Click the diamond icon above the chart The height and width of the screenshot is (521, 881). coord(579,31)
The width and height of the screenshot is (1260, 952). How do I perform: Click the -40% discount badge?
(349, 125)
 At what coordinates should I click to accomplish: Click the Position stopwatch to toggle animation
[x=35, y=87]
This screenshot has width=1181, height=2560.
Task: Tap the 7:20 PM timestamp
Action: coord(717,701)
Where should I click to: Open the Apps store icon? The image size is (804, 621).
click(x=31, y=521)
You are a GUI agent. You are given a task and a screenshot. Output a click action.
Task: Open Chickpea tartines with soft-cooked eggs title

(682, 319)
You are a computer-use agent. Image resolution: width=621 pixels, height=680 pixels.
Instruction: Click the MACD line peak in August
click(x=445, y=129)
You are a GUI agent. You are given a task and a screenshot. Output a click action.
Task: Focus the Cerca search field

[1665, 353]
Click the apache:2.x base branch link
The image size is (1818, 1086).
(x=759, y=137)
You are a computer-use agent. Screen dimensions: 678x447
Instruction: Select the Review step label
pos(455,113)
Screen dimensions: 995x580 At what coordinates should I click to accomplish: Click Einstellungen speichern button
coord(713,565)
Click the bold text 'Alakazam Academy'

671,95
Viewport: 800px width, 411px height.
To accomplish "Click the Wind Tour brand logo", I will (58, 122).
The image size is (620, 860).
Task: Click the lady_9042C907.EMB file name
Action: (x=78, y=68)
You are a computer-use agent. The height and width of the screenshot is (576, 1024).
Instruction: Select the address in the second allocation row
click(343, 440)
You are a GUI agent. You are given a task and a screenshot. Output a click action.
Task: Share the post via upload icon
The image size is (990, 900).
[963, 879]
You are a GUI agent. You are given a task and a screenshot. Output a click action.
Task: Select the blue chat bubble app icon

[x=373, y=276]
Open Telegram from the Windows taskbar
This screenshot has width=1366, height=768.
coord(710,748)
--
== ACTIVITY ==
Search the records for the word "computer", then list every line that has it.

== EXPECTED ANSWER ==
You are a computer-use agent. Image resolution: width=621 pixels, height=680 pixels.
You are a computer-use agent. Screen dimensions: 678x447
You are a computer-use agent. The height and width of the screenshot is (576, 1024).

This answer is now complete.